DataFlood Model Format Specification
Overview
DataFlood models extend traditional JSON data schemas with statistical modeling for realistic data generation. This document provides a complete specification of the DataFlood model format.
Base Structure
A DataFlood model is stored as a JSON document with the following root structure:
{
"$schema": "https://smallminds.co/DataFlood/schema#",
"title": "Model Title",
"description": "Model Description",
"type": "object|array|string|number|integer|boolean|null",
"properties": {},
"required": [],
// DataFlood Extensions
"dataFloodVersion": "1.0.0",
"metadata": {},
"globalSettings": {}
}
Type Definitions
Object Type
{
"type": "object",
"properties": {
"propertyName": {
// Property schema
}
},
"required": ["propertyName"],
"additionalProperties": false,
"minProperties": 0,
"maxProperties": 100,
"propertyNames": {
"pattern": "^[a-zA-Z][a-zA-Z0-9_]*$"
},
"dependencies": {
"property1": ["property2", "property3"]
}
}
Array Type
{
"type": "array",
"items": {
// Schema for array items
},
"minItems": 0,
"maxItems": 100,
"uniqueItems": false,
"contains": {
// Schema that at least one item must validate against
},
"additionalItems": false
}
String Type
{
"type": "string",
"minLength": 0,
"maxLength": 255,
"pattern": "^[A-Z][a-z]+$",
"format": "email|uri|date|date-time|uuid|ipv4|ipv6",
"enum": ["value1", "value2"],
// DataFlood Extensions
"stringModel": {
// Statistical model for string generation
}
}
Number/Integer Types
{
"type": "number|integer",
"minimum": 0,
"maximum": 100,
"exclusiveMinimum": 0,
"exclusiveMaximum": 100,
"multipleOf": 0.01,
// DataFlood Extensions
"histogram": {
// Distribution model for number generation
}
}
Boolean Type
{
"type": "boolean",
"default": true,
// DataFlood Extension
"probability": 0.7 // Probability of true value
}
Null Type
{
"type": "null"
}
DataFlood Modeling Elements
String Model
The stringModel
property contains statistical information for string generation:
{
"stringModel": {
"entropyScore": 3.5,
"patterns": [
"Llll Llll",
"Llll-Llll",
"LLLL"

• _Exercise requirements_:
1. Echo the DataFlood specification word for word, covering everything from "DataFlood Model Format Specification" down to "DataFlood model format.".
2. Give what follows in the DataFlood model format specification, picking up right after the point where it stops.
The records that follow bear no relation to the DataFlood model format specification.

[Entries from a dataset]
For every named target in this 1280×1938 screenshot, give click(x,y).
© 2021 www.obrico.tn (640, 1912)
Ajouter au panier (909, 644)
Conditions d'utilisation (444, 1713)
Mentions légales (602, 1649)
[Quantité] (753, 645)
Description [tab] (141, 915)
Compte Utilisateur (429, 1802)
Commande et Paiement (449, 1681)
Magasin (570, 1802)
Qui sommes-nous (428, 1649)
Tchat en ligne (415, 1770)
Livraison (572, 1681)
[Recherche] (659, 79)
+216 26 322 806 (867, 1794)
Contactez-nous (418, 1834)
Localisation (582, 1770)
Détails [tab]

• _Task results_:
1.
DataFlood Model Format Specification
Overview
DataFlood models extend traditional JSON data schemas with statistical modeling for realistic data generation. This document provides a complete specification of the DataFlood model format.

2.
],
"valueFrequency": {
"common_value": 10,
"another_value": 5,
"rare_value": 1
},
"characterProbability": {
"a": 0.08,
"b": 0.02,
"c": 0.03
},
"nGrams": {
"bigrams": {
"th": 0.05,
"he": 0.04,
"in": 0.03
},
"trigrams": {
"the": 0.03,
"ing": 0.02,
"and": 0.02
}
},
"lengthDistribution": {
"5": 0.1,
"10": 0.3,
"15": 0.4,
"20": 0.2
}
}
}
Pattern Notation
Symbol | Meaning | Example |
---|---|---|
L |
Uppercase letter | A-Z |
l |
Lowercase letter | a-z |
d |
Digit | 0-9 |
s |
Space |
|
w |
Word character | a-zA-Z0-9_ |
x |
Hexadecimal | 0-9a-f |
X |
Uppercase hex | 0-9A-F |
. |
Any character | |
Literal | Exact character | - , @ , etc. |
Histogram
The histogram
property defines numeric value distributions:
{
"histogram": {
"bins": [
{
"rangeStart": 0,
"rangeEnd": 100,
"frequency": 0.6,
"freqStart": 0,
"freqEnd": 60
},
{
"rangeStart": 100,
"rangeEnd": 500,
"frequency": 0.3,
"freqStart": 60,
"freqEnd": 90
},
{
"rangeStart": 500,
"rangeEnd": 1000,
"frequency": 0.1,
"freqStart": 90,
"freqEnd": 100
}
],
"totalSamples": 1000,
"mean": 250.5,
"median": 150,
"mode": 75,
"standardDeviation": 125.3,
"distribution": "normal|uniform|exponential|custom"
}
}
Enum with Probabilities
For weighted enum selection:
{
"type": "string",
"enum": ["Bronze", "Silver", "Gold", "Platinum"],
"enumProbabilities": [0.5, 0.3, 0.15, 0.05]
}
Format Extensions
DataFlood recognizes additional formats:
{
"format": "email|uri|date|date-time|time|duration|uuid|
ipv4|ipv6|hostname|json-pointer|regex|
credit-card|ssn|phone|postal-code"
}
Conditional Generation
Support for conditional schemas:
{
"if": {
"properties": {
"country": {"const": "US"}
}
},
"then": {
"properties": {
"postalCode": {
"type": "string",
"pattern": "^[0-9]{5}(-[0-9]{4})?$"
}
}
},
"else": {
"properties": {
"postalCode": {
"type": "string",
"pattern": "^[A-Z][0-9][A-Z] [0-9][A-Z][0-9]$"
}
}
}
}
Complex Schema Examples
Nested Object with References
{
"type": "object",
"properties": {
"customer": {
"$ref": "#/definitions/customer"
},
"orders": {
"type": "array",
"items": {
"$ref": "#/definitions/order"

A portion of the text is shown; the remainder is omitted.